CECIDADE CRASSA…! DE QUEM? – 2 – 16/5/17

Cecidade Crassa - 2

“Zé Ninguém está em LISBOA”

 

Ora bolas, de todos nós.

Todos nós estamos vendo, testemunhando e participando da exaustão dos recursos naturais do nosso planeta, gigantescos, mas finitos.

Todos concordam com isso, cientistas, políticos e nós todos da ralé. Ninguém, porém, se debruça sobre as causas… alguns, os beneméritos, somente sobre os efeitos.

A causa, registramos com precisão, são os bilhões de almas, que vivem, precariamente, e que desejam, corretamente, viver melhor.

Não somente melhor, mas com o mesmo nível de vida (o mesmo achaque a natureza) dos países “ricos”.

Costuma-se dizem, com números e percentagens, que os 300 milhões de americanos, que são somente 5% da população mundial, usufruem (por mérito próprio diga-se de passagem), 20-30% dos recursos planetários. Se todos os habitantes de planetas, conseguissem obter um nível de vida equivalente aos americanos ou suíços, belgas, etc… o planeta seria submetido a uma pressão sobre os recursos naturais em cerca vinte vezes maior. Isto é, não somente o fim dos recursos naturais, mas o fim da capacidade de regeneração do planeta.

Mas não tema, assustado leitor, não chegaremos a isso pela, alguém deve dize-lo, incapacidade da maioria dos povos a alcançar a organização sócio econômica, dos países ditos “ricos”.

Não me venham com xurumelas que os países colonizados foram explorados etc, etc, e que a riqueza atual é consequência das antigas explorações.

Nada disso; é incompetência mesmo; o contraponto é a Alemanha de hoje, o Japão de hoje, a Itália não conta, perdeu em 1963 o bonde da História.

A China não, não perdeu este bonde, conseguiu pega-lo, logo após o fausto desaparecimento do Mao Tsé-Tung. Conseguiu pega-lo sim, a este bendito bonde da história, porém, se machucando muito no pulo e machucando, ainda, a mãe natureza.

A questão fulcral que o Zé Ninguém põe aos perplexos leitores, não é se é possível alcançar universalmente altos níveis de vida e de quanto o impacto disso será pernicioso para os recursos naturais, que são sim abundantes e alguns renováveis, mas, como já afirmei, não são infinitos.

A questão fulcral é: porque temos que ser 6 bilhões de almas, e não somente um bilhão… vivendo na boa, basicamente bem?

Porque eu, Zé Ninguém, tenho que existir agora, se esta minha existência provoca ou a miséria de boa parte da humanidade ou a exaustão dos recursos naturais?

A questão é posta, todos devem tentar entende-la.
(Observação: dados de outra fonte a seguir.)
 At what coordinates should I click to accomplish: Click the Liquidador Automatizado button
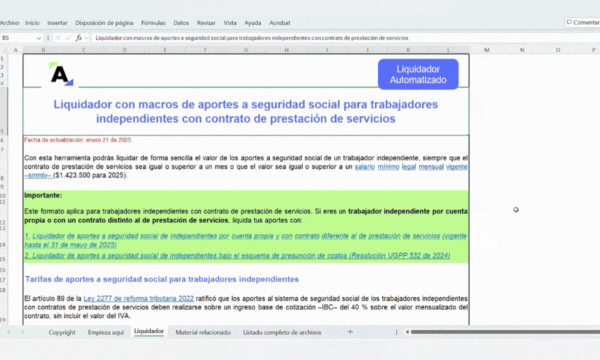(418, 74)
Não interessam, as soluções possíveis, se existirem, interessa entender esta simples equação: recursos finitos demanda infinita.

Demanda infinita sim, todos os países continuarão requerendo sempre mais recursos naturais e aumentarão a poluição generalizada, da terra, da água e do ar, além claro do espaço sideral e do espaço mental.

Bonito isso!

Steinbeck, o romancista americano que inventou o motor-home, para ver, antes de morrer, o seu país, escreveu o romance “Homens e Ratos”; Totó, o celebre cômico italiano, acrescentou “Somos Homens ou Cabos”. Entendendo por “cabo”, cabo do exército, uma espécie de rato. Enfim: somos homens ou ratos.

Bem, o Zé Ninguém afirma, com a mais tranquila convicção, que somos ratos, porque como ratos continuamos a proliferar não conseguindo ver que isto nos levará a ruína.

 

P.S.

Não me venha, assombrado leitor, com as xurumelas de que esta cataclismática visão neomoltusiana, não ocorrerá.

As tecnologias, a melhor organização econômica social, contrariarão esta previsão pessimista.

Alto lá, desatento leitor, a catástrofe não é posta no futuro, próximo a longínquo.

Esta catástrofe já está em andamento.

 

P.P.S.S.

Nos mapas geográficos, consulta-os, você verá o Mar de Aral, um lago gigantesco. No mapa sim, mas o Mar de Aral faz tempo que não existe mais.